START AVAILABLE RECORDS

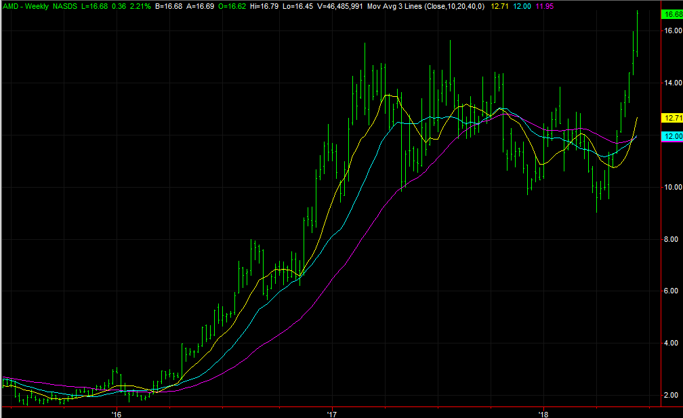Click the '16 year marker on time axis

[116, 413]
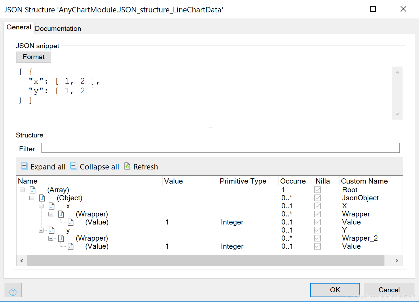This screenshot has width=419, height=302.
Task: Select the JSON icon next to the y node
Action: [x=52, y=230]
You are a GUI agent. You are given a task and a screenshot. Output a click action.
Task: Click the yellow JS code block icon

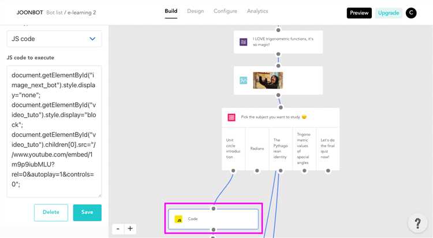[x=179, y=220]
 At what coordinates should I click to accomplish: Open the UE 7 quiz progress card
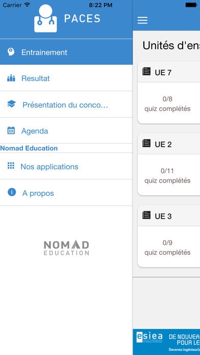click(x=169, y=92)
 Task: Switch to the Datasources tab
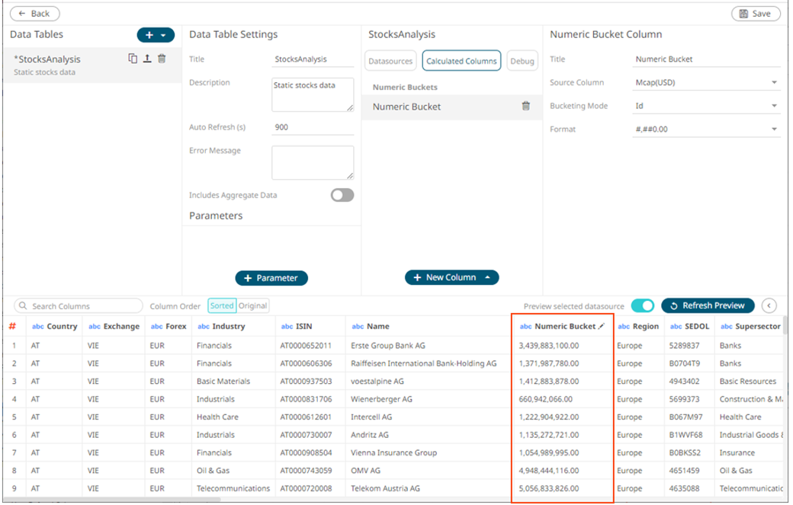coord(390,61)
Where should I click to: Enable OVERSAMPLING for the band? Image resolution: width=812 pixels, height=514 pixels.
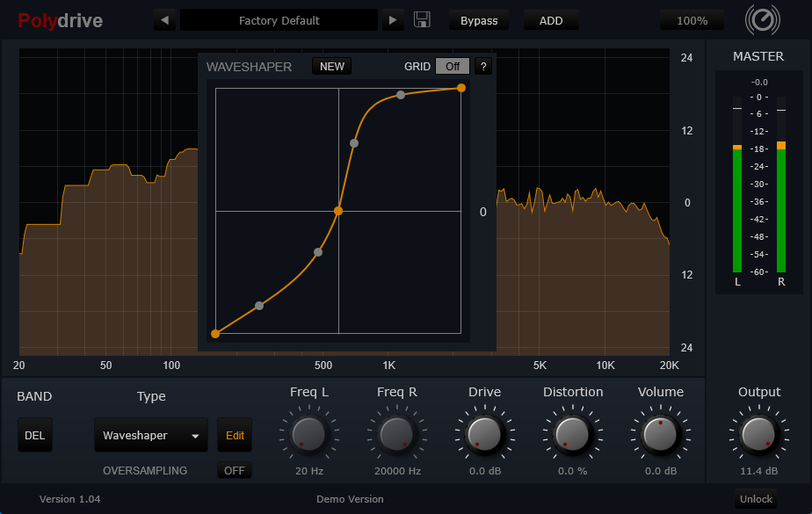coord(234,470)
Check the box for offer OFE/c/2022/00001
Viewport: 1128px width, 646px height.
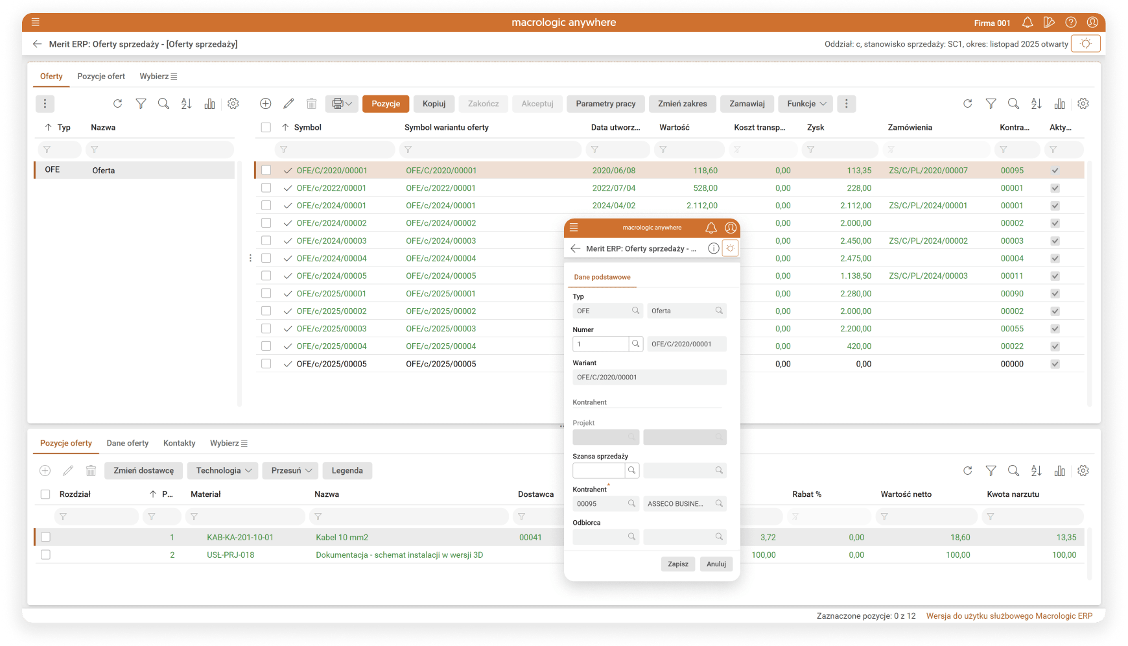coord(266,188)
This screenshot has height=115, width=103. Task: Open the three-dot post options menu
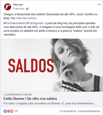click(x=99, y=4)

END AVAILABLE RECORDS

◆ **EXERCISE AIM**
Leaving the pictures out, transcribe word for word the lines from the one with "At what coordinates" to the end of the material above, inclusive, and nothing else.

◆ **EXERCISE SOLUTION**
 At what coordinates should I click to accomplish: Open the UE 7 quiz progress card
click(x=169, y=92)
 Task: Switch to the Datasources tab
coord(390,61)
Where should I click to: Enable OVERSAMPLING for the band? Image resolution: width=812 pixels, height=514 pixels.
coord(234,470)
Check the box for offer OFE/c/2022/00001
Viewport: 1128px width, 646px height.
coord(266,188)
This screenshot has height=115, width=103. Task: Open the three-dot post options menu
click(x=99, y=4)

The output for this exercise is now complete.